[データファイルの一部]

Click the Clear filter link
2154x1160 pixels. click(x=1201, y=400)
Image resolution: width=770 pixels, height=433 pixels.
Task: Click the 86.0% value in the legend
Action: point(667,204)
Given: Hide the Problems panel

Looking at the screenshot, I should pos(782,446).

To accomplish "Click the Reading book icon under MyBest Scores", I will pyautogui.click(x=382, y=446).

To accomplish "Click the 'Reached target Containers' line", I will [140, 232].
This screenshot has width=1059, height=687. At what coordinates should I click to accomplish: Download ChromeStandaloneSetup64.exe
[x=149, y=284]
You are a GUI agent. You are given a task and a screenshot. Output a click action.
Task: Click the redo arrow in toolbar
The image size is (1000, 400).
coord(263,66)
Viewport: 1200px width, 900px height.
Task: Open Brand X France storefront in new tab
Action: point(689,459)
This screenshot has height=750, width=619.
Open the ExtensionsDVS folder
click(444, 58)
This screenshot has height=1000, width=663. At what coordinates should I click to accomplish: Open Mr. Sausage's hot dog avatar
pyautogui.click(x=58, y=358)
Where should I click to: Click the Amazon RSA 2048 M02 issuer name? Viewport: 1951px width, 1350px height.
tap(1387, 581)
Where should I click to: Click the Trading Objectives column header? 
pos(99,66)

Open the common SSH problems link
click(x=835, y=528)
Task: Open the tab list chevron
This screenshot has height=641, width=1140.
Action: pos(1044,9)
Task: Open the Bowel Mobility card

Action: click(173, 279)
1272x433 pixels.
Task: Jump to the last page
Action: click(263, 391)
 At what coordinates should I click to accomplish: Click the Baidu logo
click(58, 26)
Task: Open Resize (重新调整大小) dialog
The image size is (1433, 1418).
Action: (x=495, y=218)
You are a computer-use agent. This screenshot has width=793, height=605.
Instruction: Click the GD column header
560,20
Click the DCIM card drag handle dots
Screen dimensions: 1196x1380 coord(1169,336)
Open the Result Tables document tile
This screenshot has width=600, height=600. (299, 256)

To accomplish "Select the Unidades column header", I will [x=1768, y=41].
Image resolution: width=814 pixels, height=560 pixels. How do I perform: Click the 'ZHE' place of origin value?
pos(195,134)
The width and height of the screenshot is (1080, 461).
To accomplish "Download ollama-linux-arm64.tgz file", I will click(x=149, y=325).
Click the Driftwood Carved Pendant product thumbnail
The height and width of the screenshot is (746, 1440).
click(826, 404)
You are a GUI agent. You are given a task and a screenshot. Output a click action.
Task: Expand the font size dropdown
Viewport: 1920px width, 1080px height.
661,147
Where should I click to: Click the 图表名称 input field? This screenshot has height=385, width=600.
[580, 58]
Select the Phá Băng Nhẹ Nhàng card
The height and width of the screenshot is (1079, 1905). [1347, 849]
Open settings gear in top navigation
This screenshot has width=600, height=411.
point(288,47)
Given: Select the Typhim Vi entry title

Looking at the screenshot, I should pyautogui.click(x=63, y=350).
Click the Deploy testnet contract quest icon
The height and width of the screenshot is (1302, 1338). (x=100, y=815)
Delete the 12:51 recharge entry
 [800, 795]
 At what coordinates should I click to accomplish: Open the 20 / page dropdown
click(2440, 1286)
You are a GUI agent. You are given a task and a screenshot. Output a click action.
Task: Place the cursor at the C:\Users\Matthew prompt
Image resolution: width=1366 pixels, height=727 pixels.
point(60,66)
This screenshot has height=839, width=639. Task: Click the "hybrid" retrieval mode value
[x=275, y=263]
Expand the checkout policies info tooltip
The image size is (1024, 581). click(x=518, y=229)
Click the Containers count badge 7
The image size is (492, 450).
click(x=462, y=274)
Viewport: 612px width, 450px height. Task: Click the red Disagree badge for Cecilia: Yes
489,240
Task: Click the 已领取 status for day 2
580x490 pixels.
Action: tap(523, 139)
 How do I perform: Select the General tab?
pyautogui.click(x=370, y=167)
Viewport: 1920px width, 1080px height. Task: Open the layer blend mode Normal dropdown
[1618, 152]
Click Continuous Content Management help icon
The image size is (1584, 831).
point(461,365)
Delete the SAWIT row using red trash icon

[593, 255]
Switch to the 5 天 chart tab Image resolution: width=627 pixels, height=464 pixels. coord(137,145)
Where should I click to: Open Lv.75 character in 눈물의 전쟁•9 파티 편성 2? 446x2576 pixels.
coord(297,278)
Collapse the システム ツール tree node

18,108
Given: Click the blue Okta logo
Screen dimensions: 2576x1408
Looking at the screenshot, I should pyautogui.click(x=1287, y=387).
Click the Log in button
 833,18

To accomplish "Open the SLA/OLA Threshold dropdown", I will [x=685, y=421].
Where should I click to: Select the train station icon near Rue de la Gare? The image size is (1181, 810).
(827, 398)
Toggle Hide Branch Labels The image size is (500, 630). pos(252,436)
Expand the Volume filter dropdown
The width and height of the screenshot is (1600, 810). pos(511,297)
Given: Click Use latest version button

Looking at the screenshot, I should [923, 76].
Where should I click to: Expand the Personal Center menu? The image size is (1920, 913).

• **あなたの課題**: 上のデータを最初の行から最後の行まで、一字も変えずにそのまま繰り返して書いてください。

• **練習の解答**:
Click the Clear filter link
2154x1160 pixels. click(x=1201, y=400)
Image resolution: width=770 pixels, height=433 pixels.
Task: Click the 86.0% value in the legend
Action: point(667,204)
Given: Hide the Problems panel

Looking at the screenshot, I should pos(782,446).

To accomplish "Click the Reading book icon under MyBest Scores", I will pyautogui.click(x=382, y=446).

To accomplish "Click the 'Reached target Containers' line", I will [140, 232].
This screenshot has width=1059, height=687. At what coordinates should I click to accomplish: Download ChromeStandaloneSetup64.exe
[x=149, y=284]
You are a GUI agent. You are given a task and a screenshot. Output a click action.
Task: Click the redo arrow in toolbar
The image size is (1000, 400).
coord(263,66)
Viewport: 1200px width, 900px height.
Task: Open Brand X France storefront in new tab
Action: point(689,459)
This screenshot has height=750, width=619.
Open the ExtensionsDVS folder
click(444, 58)
This screenshot has height=1000, width=663. At what coordinates should I click to accomplish: Open Mr. Sausage's hot dog avatar
pyautogui.click(x=58, y=358)
Where should I click to: Click the Amazon RSA 2048 M02 issuer name? Viewport: 1951px width, 1350px height.
tap(1387, 581)
Where should I click to: Click the Trading Objectives column header? 
pos(99,66)

Open the common SSH problems link
click(x=835, y=528)
Task: Open the tab list chevron
This screenshot has height=641, width=1140.
Action: pos(1044,9)
Task: Open the Bowel Mobility card

Action: click(173, 279)
1272x433 pixels.
Task: Jump to the last page
Action: click(263, 391)
 At what coordinates should I click to accomplish: Click the Baidu logo
click(58, 26)
Task: Open Resize (重新调整大小) dialog
The image size is (1433, 1418).
Action: (x=495, y=218)
You are a computer-use agent. This screenshot has width=793, height=605.
Instruction: Click the GD column header
560,20
Click the DCIM card drag handle dots
Screen dimensions: 1196x1380 coord(1169,336)
Open the Result Tables document tile
This screenshot has width=600, height=600. (299, 256)

To accomplish "Select the Unidades column header", I will [x=1768, y=41].
Image resolution: width=814 pixels, height=560 pixels. How do I perform: Click the 'ZHE' place of origin value?
pos(195,134)
The width and height of the screenshot is (1080, 461).
To accomplish "Download ollama-linux-arm64.tgz file", I will click(x=149, y=325).
Click the Driftwood Carved Pendant product thumbnail
The height and width of the screenshot is (746, 1440).
click(826, 404)
You are a GUI agent. You are given a task and a screenshot. Output a click action.
Task: Expand the font size dropdown
Viewport: 1920px width, 1080px height.
661,147
Where should I click to: Click the 图表名称 input field? This screenshot has height=385, width=600.
[580, 58]
Select the Phá Băng Nhẹ Nhàng card
The height and width of the screenshot is (1079, 1905). [1347, 849]
Open settings gear in top navigation
This screenshot has width=600, height=411.
point(288,47)
Given: Select the Typhim Vi entry title

Looking at the screenshot, I should pyautogui.click(x=63, y=350).
Click the Deploy testnet contract quest icon
The height and width of the screenshot is (1302, 1338). (x=100, y=815)
Delete the 12:51 recharge entry
 [800, 795]
 At what coordinates should I click to accomplish: Open the 20 / page dropdown
click(2440, 1286)
You are a GUI agent. You are given a task and a screenshot. Output a click action.
Task: Place the cursor at the C:\Users\Matthew prompt
Image resolution: width=1366 pixels, height=727 pixels.
point(60,66)
This screenshot has height=839, width=639. Task: Click the "hybrid" retrieval mode value
[x=275, y=263]
Expand the checkout policies info tooltip
The image size is (1024, 581). click(x=518, y=229)
Click the Containers count badge 7
The image size is (492, 450).
click(x=462, y=274)
Viewport: 612px width, 450px height. Task: Click the red Disagree badge for Cecilia: Yes
489,240
Task: Click the 已领取 status for day 2
580x490 pixels.
Action: tap(523, 139)
 How do I perform: Select the General tab?
pyautogui.click(x=370, y=167)
Viewport: 1920px width, 1080px height. Task: Open the layer blend mode Normal dropdown
[1618, 152]
Click Continuous Content Management help icon
The image size is (1584, 831).
point(461,365)
Delete the SAWIT row using red trash icon

[593, 255]
Switch to the 5 天 chart tab Image resolution: width=627 pixels, height=464 pixels. coord(137,145)
Where should I click to: Open Lv.75 character in 눈물의 전쟁•9 파티 편성 2? 446x2576 pixels.
coord(297,278)
Collapse the システム ツール tree node

18,108
Given: Click the blue Okta logo
Screen dimensions: 2576x1408
Looking at the screenshot, I should pyautogui.click(x=1287, y=387).
Click the Log in button
 833,18

To accomplish "Open the SLA/OLA Threshold dropdown", I will [x=685, y=421].
Where should I click to: Select the train station icon near Rue de la Gare? The image size is (1181, 810).
(827, 398)
Toggle Hide Branch Labels The image size is (500, 630). pos(252,436)
Expand the Volume filter dropdown
The width and height of the screenshot is (1600, 810). pos(511,297)
Given: Click Use latest version button

Looking at the screenshot, I should [923, 76].
Where should I click to: Expand the Personal Center menu? The image size is (1920, 913).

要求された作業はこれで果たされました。